Kids playing with robot dogs
Kids playing with robot dogs

Miraikan, on the other hand, is not trying to do that. When I visited, the first thing that struck me was how many kids I saw everywhere, I haven't seen so many Japanese kids in one place since I went to a local theme park. It was fun watching them engrossed in robot demos, or in the multitude of interactive gamelike displays. There were displays making scientific concepts like the internet and quantum computing easier to understand (which adults can appreciate too), but I found most interesting the large area called the "Park of Aging" with probably 12 gamelike displays with 80 minutes worth of demos designed to help people understand what seniors go through as they get older, from a video game that simulates the blurry vision that goes along with aging, to weighted boots that simulates the difficulty walking.

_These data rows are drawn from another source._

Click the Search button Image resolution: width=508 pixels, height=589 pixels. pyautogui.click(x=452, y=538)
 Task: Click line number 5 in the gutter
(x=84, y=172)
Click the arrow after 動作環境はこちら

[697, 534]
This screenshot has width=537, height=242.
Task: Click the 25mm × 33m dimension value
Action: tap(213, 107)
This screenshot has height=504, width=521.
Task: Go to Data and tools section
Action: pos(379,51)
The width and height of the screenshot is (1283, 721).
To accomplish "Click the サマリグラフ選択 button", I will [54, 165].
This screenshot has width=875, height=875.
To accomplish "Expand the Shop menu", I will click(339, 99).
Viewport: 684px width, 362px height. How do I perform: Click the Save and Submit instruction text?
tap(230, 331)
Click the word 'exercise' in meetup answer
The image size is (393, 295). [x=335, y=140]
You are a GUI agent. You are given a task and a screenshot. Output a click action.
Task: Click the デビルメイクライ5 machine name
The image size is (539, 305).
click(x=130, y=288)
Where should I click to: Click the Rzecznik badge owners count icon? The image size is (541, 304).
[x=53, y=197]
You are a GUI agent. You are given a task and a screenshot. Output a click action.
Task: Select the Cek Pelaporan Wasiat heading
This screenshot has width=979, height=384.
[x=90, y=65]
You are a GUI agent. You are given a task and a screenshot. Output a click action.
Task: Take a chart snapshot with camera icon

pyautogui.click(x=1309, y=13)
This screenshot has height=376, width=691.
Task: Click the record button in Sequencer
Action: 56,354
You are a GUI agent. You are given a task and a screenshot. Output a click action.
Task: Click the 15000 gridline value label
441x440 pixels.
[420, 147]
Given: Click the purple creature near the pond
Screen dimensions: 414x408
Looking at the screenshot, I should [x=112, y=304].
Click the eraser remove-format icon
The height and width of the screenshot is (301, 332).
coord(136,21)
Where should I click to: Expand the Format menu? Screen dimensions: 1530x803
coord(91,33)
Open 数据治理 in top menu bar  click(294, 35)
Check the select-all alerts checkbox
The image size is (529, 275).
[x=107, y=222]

Kids playing a game that simulates the how vision becomes impaired with age
Kids playing a game that simulates the how vision becomes impaired with age

I know that to some people reading this, it would seem preposterous to put children, through this, but in a country which is aging as rapidly as Japan, being able to empathize with and be compassionate towards your elders is a vital skill in maintaining social harmony, which is crucial towards building a utopia. Lack of social cohesion and harmony is a sure path towards the dystopian world that most science fiction explores so thoroughly. They even have a display in a separate area exploring the subjective experience of life, one explicitly about empathy.

Empathy display
Empathy display

It gives me the sense that the museum administrators feel it is their mission to educate the next generation in cutting edge science and technology, but also evoke a sense of responsibility to live well as a member of humanity to create a better world. They're not trying to impress you with lifelike androids and other futuristic tech.

To me the message wasn't that we should do this by consuming less thereby reducing our harmful impact. I perceived it as instilling a sense of humility. We are individuals living on this planet together with billions of others. Our individual wellbeing is linked to the wellbeing of everyone else. So we should do our best to be helpful to others and the planet in what ways we can.